=== EXTRACT ===
100 miles per hour in memory lane

100 miles per hour in memory lane, taking over the family heirloom

ROBERSONVILLE - It's become the family heirloom, Chuck Godley's 1993 Mustang race car.

Chuck Godley was a championship winning driver at East Carolina Motor Speedway. A four cylinder Mustang was his car of choice on the track up until the day that he died off the track, just minutes from home on August 27, 2013. Godley's SUV slammed head on into an oncoming pick up on VOA Road in Washington, he died several hours later at Vidant Medical center.

Chuck's family remembers that day all too well.

"Somebody came up here and knocked on the back door and said 'Chuck's been in a wreck and it's pretty bad,'" Chuck's Grandfather, Velron Toler said. "They did everything they could for him. He died over there at the Greenville hospital."

Chuck's half-brother, Lee Campbell, took over the 93' Mustang Friday at the first race of the 2014 season. The car was painted Red, White and Blue, Chuck's favorite colors. Friends and family wrote notes to his life on the car. It had become a monument to his life. One of competition, of speed.

"I hate what happened, but he was young and he lived life," Chuck's mother, Charlene Martin said. "Whenever the helmet went on his head it was like he became a different person. It was get to the front, someway somehow."

Lee raced in the mini-stock division Friday, and though he finished fifth in a race of five cars, he knows a race car driver isn't great from just one race.

"I'll just have to get better," Campbell said. "Only thing I can do."

Troopers said the pickup truck that Godley crashed into had two people inside: 50-year-old Gregory Williams and 57-year-old Deborah Martin. They were injured but were expected to recover.

It's still unclear why Godley crossed the center line.

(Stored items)
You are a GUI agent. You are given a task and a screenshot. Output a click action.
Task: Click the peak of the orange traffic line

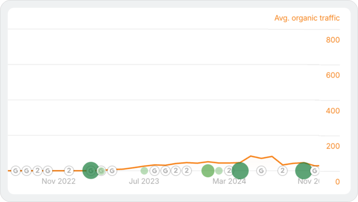pyautogui.click(x=251, y=156)
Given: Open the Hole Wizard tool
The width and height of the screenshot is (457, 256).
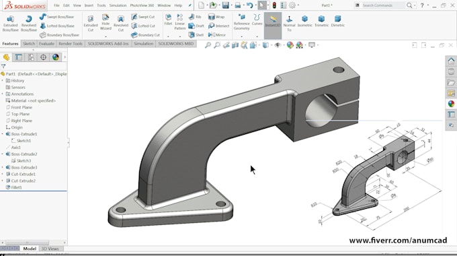Looking at the screenshot, I should coord(106,22).
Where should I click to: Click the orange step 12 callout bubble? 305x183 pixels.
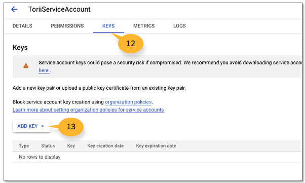coord(131,44)
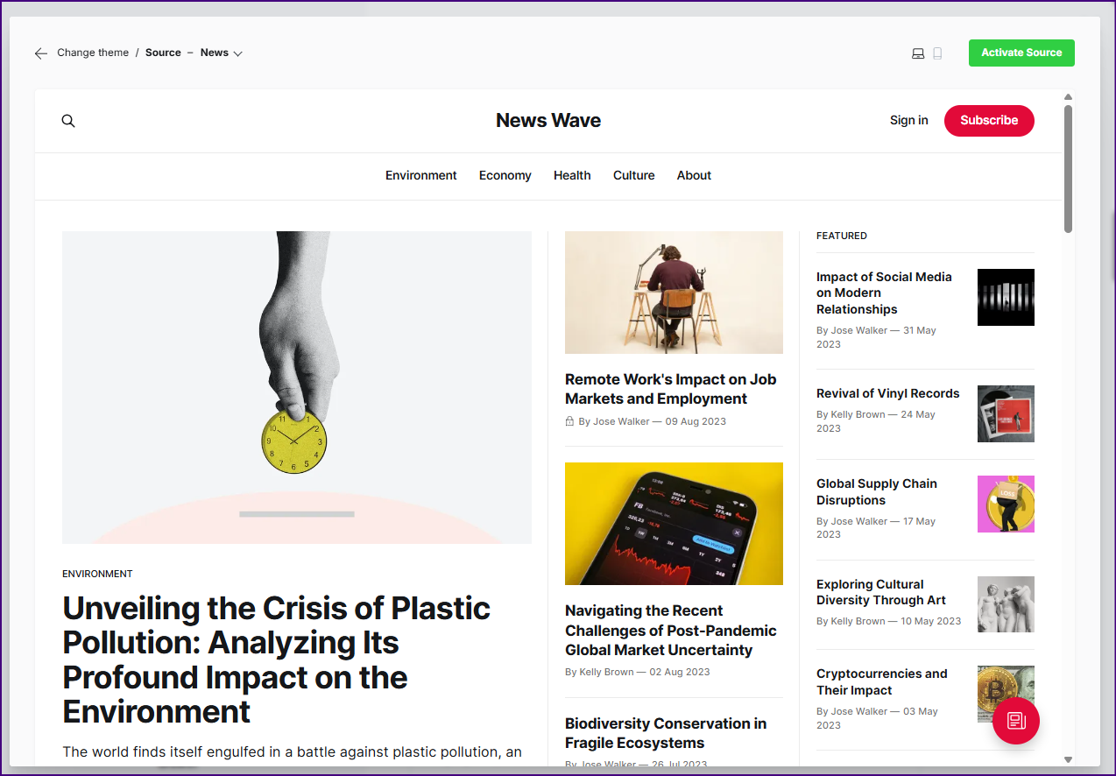The image size is (1116, 776).
Task: Go to the Culture section
Action: [x=634, y=175]
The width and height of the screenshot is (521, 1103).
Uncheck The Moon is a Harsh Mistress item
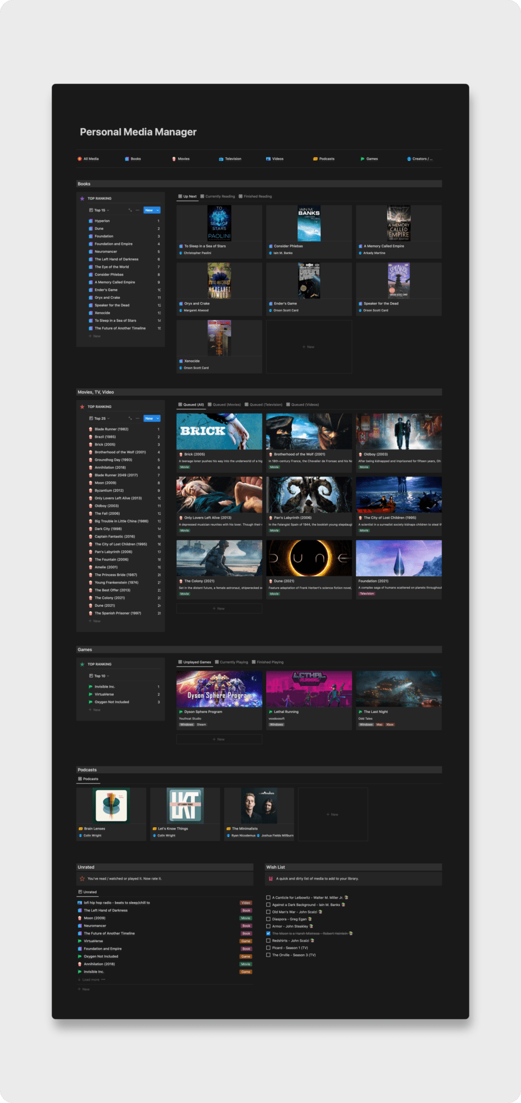(268, 934)
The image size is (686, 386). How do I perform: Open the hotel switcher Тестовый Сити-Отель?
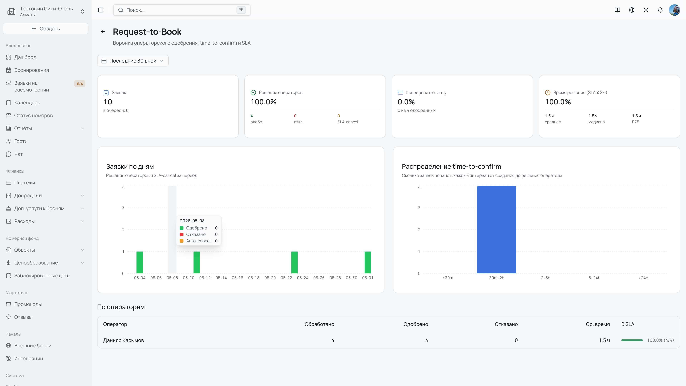tap(46, 11)
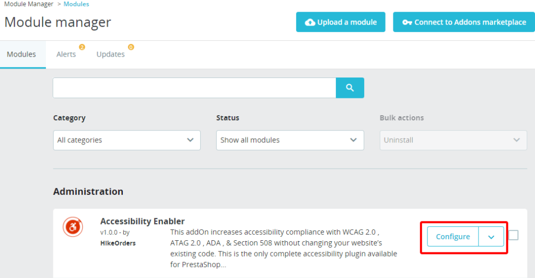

=== WHAT THE TASK ASKS ===
Answer these questions from the Mustang race car story.
(a) On what date did Chuck Godley die?
(b) What colors was the Mustang painted when Lee Campbell took it over?
(c) In which division did Lee Campbell race on Friday, and where did he finish?

=== RESULT ===
(a) August 27, 2013.
(b) Red, white and blue.
(c) The mini-stock division. He finished fifth in a race of five cars.